Assessment of risk of bias using the ‘Quality Assessment in Prognostic Studies’ (QUIPS) tool

Study	Study participation	Study attrition	Prognostic factor measurement	Outcome measurement	Statistical analysis
Armstrong et al. [21]	Low	Low	Low	Moderate	Low
Cigolle et al. [20]	Low	N/A	Moderate	Low	Moderate
Drubbel et al. [22]	Low	Moderate	Moderate	Low	Low
Fang et al. [32]	Low	Moderate	Moderate	Low	Low
García-González et al. [33]	Low	Moderate	Low	Low	Low
Gu et al. [23]	Low	Low	Low	Low	Low
Hogan et al. [37]	Low	Low	Low	Low	Low
Kulminski et al. [24]	Moderate	Low	Moderate	Low	Low
Kulminski et al. [25]	Low	High	Low	Low	Low
Lucicesare et al. [26]	Low	Low	Moderate	Low	Moderate
Lucicesare et al. [27]	Low	N/Aa	Moderate	Low	Low
Mitnitski et al. [34]	Low	High	Moderate	Low	Low
Mitnitski et al. [6]	Low	Moderate	Low	Low	Low
Rockwood et al. [28]	Moderate	Moderate	Low	Low	Low
Searle et al. [19]	Low	High	Moderate	Low	Low
Shi et al. [35]	Low	Low	Low	Low	Low
Song et al. [29]	Low	Low	Low	Low	Low
Theou et al. [36]	Low	Moderate	Moderate	Low	Moderate
Woo et al. [30]	High	Moderate	Moderate	Low	Moderate
Woo et al. [31]	Low	High	Moderate	Low	Low

Low = low risk of bias, Moderate = moderate risk of bias, High = high risk of bias. Level of risk of bias was determined by judgement of the prompting items belonging to each assessed domain. aAttrition was not assessed because only the cross-sectional component in which construct validity was examined was of interest.

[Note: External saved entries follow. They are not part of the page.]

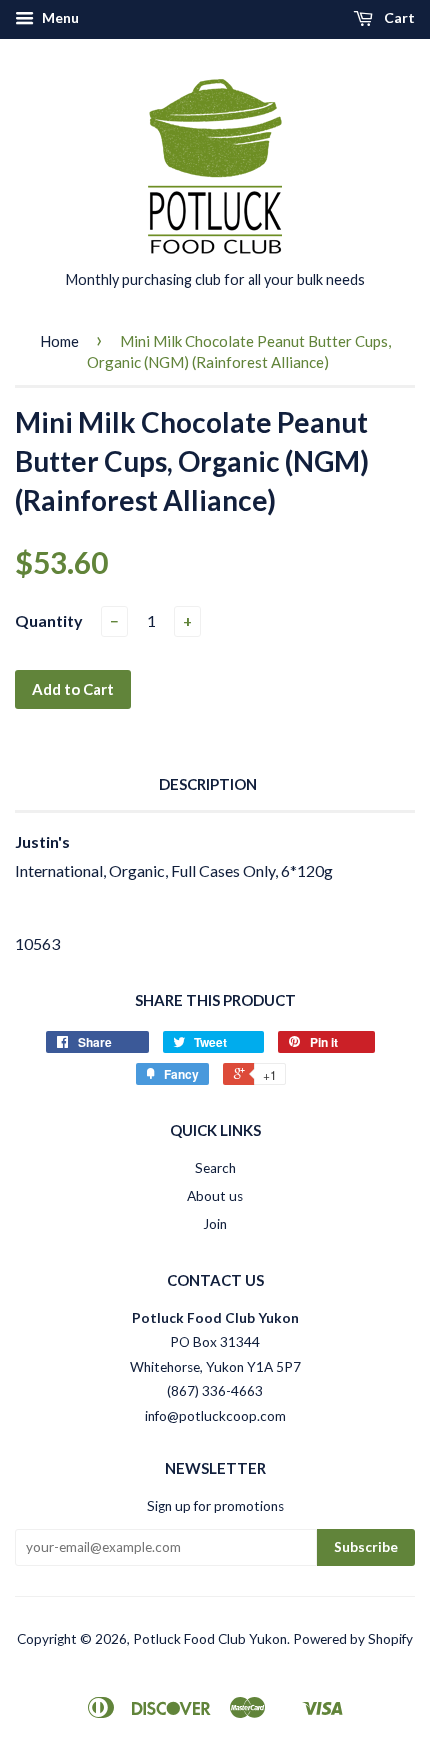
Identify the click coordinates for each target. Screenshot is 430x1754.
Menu (59, 17)
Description (208, 784)
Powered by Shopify (353, 1639)
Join (215, 1224)
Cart (398, 17)
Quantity (49, 620)
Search (215, 1168)
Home (59, 341)
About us (215, 1196)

In the domain of prognostic factor measurement, eleven studies were judged as having a moderate risk of bias [19,20,22,24,27,28,30-32,34,36]. Of these eleven studies, four studies did not report their entire FI deficit list [20,26,27,32], three used data-driven cut-off points for the FI [24,26,30], and nine did not report the percentage of missing FI data or how missing FI data were managed [19,20,22,24,30-32,34,36]. In the remaining nine studies showing a low risk of bias in the prognostic factor measurement, eight reported a percentage of missing data of <5% [21,23,25,28,29,33,35,37], and one study did not report the percentage of missing data [6]. Six studies managed missing data by excluding the missing deficits from the denominator when calculating the FI [6,25,28,32,35,37]. Two studies imputed the missing FI data [23,29]. All twenty studies complied with the criteria for adequate FI construction as described in the ‘Methods’ section.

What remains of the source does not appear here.